A man at the heart of European science policy making in the past few decades
On April 17, 2015 José Mariano Gago passed away at the age of 66. He was a towering figure in debates and developments in European policies for science, technology and innovation. Between 1995 and 2002, he was minister for science in Portugal. He will be remembered as a warm man, who was open, hospitable, calm and wise.
Mariano Gago initially trained as a particle physicist, in Portugal and at CERN. In the late 1980s he became president of the Portuguese Funding Agency for research, now called FCT.
He was a key player at the European level. His experience, seniority, personality and intellectual and political acuteness ensured his almost indispensable role in the formal discussions in the EU Research Council, later Competitiveness Council and many conferences organised by the European Commission, member states or organisations such as the European University Association.
An example is the committee which he chaired after his first period as minister on the need for human resources in Europe to meet the requirements of the Lisbon goals. He was key in formulating them and getting them accepted by the European Heads of State and Government.
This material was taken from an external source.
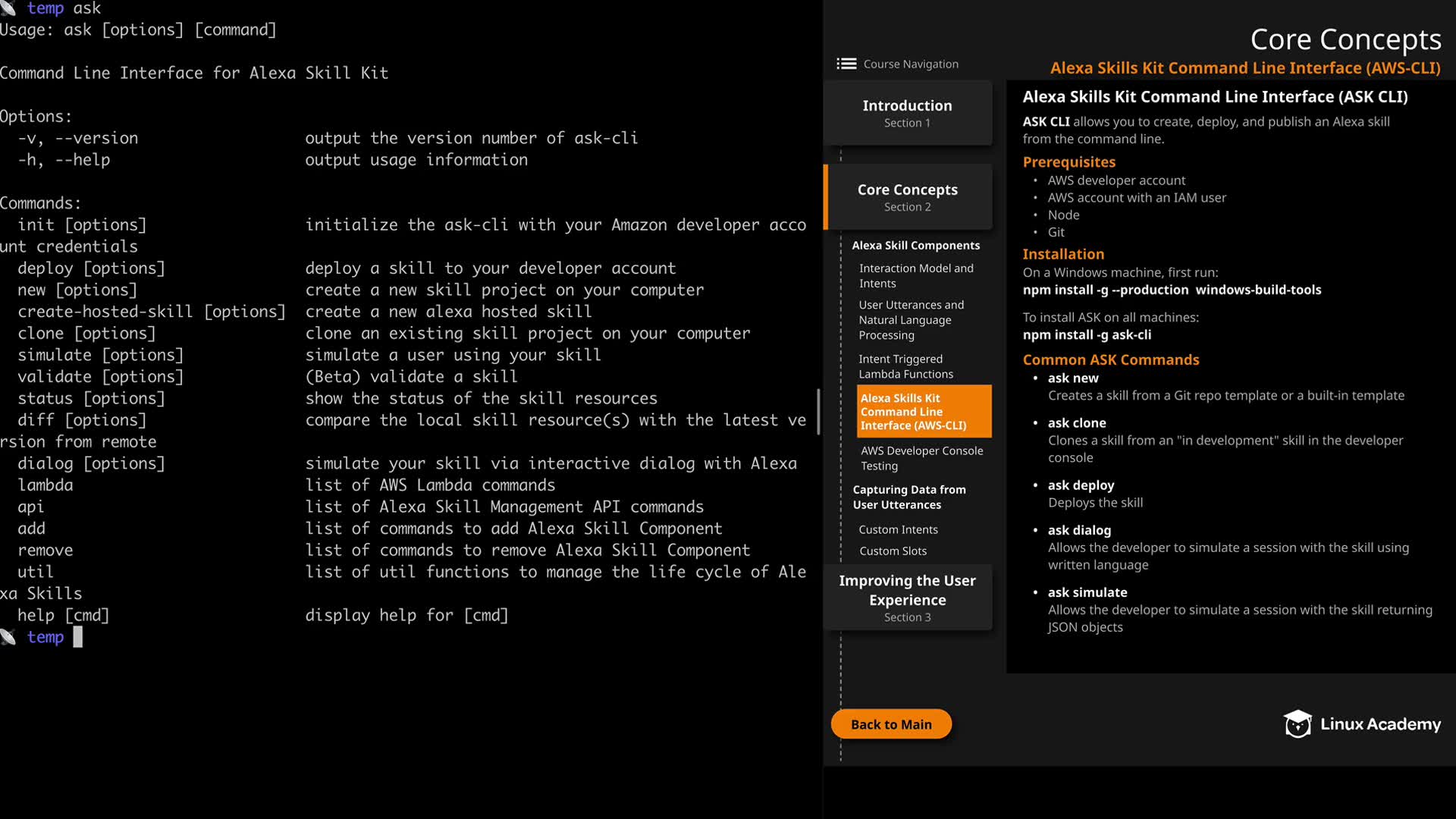Open the Custom Slots lesson
Viewport: 1456px width, 819px height.
893,551
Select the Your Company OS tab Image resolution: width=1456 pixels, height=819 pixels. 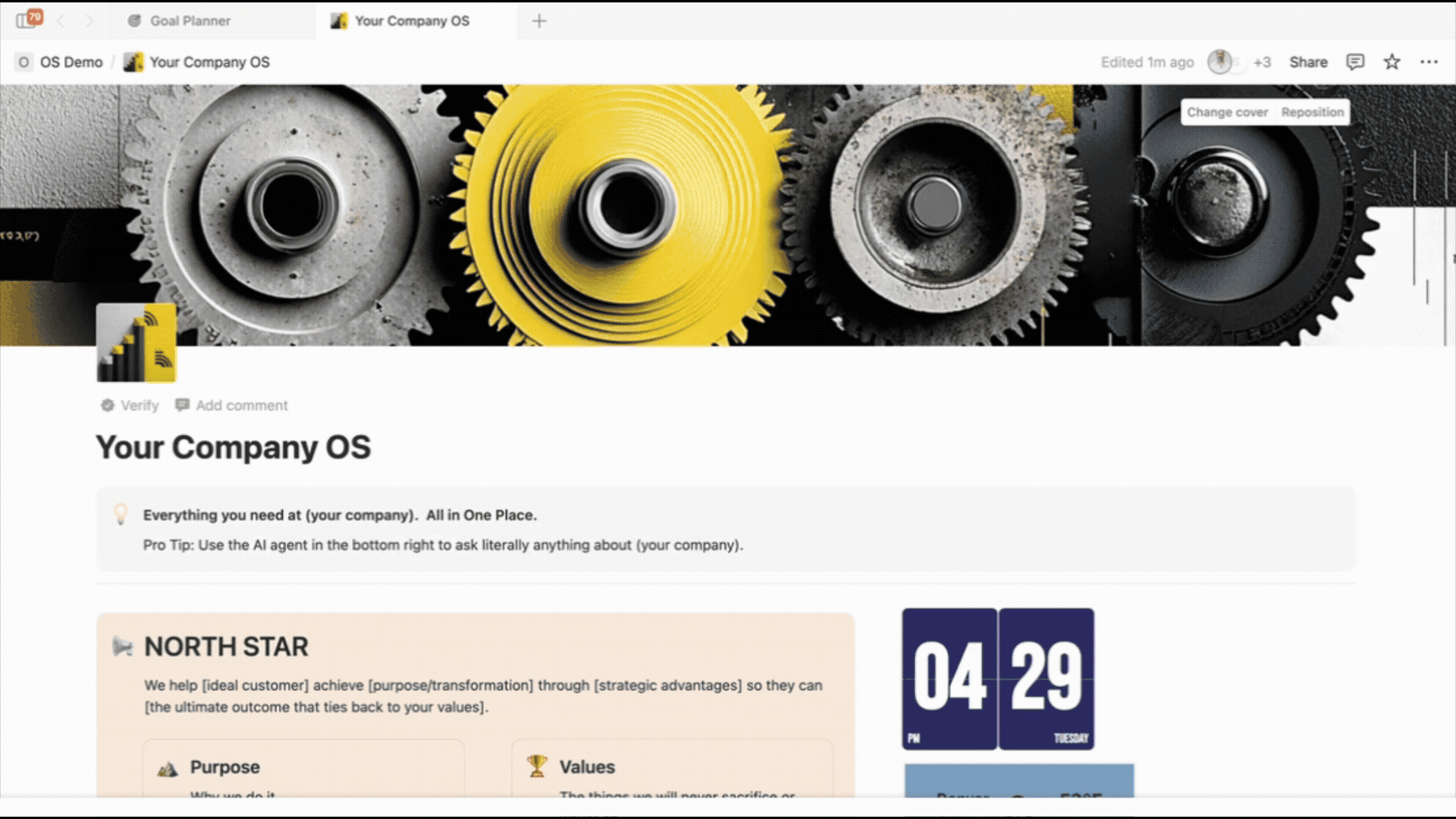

In late 2003 the European Life Science Forum and EuroScience decided to establish the Initiative for Science in Europe, ISE, with ESF and e.g. the European Physical and Mathematical Society. The goal was to organise the science community’s lobbying for the ERC. It was successful, and when in late 2004 ISE decided to don a more formal coat, it was only natural for Mariano Gago to become its first president.
In his view, the Voice of the Researchers should be heard. And he would insist that the scientific community needed to organise itself to make an impact on finance ministers and prime ministers to be effective.
During the past two years, as a member of EuroScience Governing Board, he has helped enormously in the various activities concerning the impacts of austerity measures on the science base and career prospects of scientists in especially Southern–but also other–European countries. Many remember his chairing a high-profile session at ESOF2014 in Copenhagen.
We will remember him with admiration and fondness.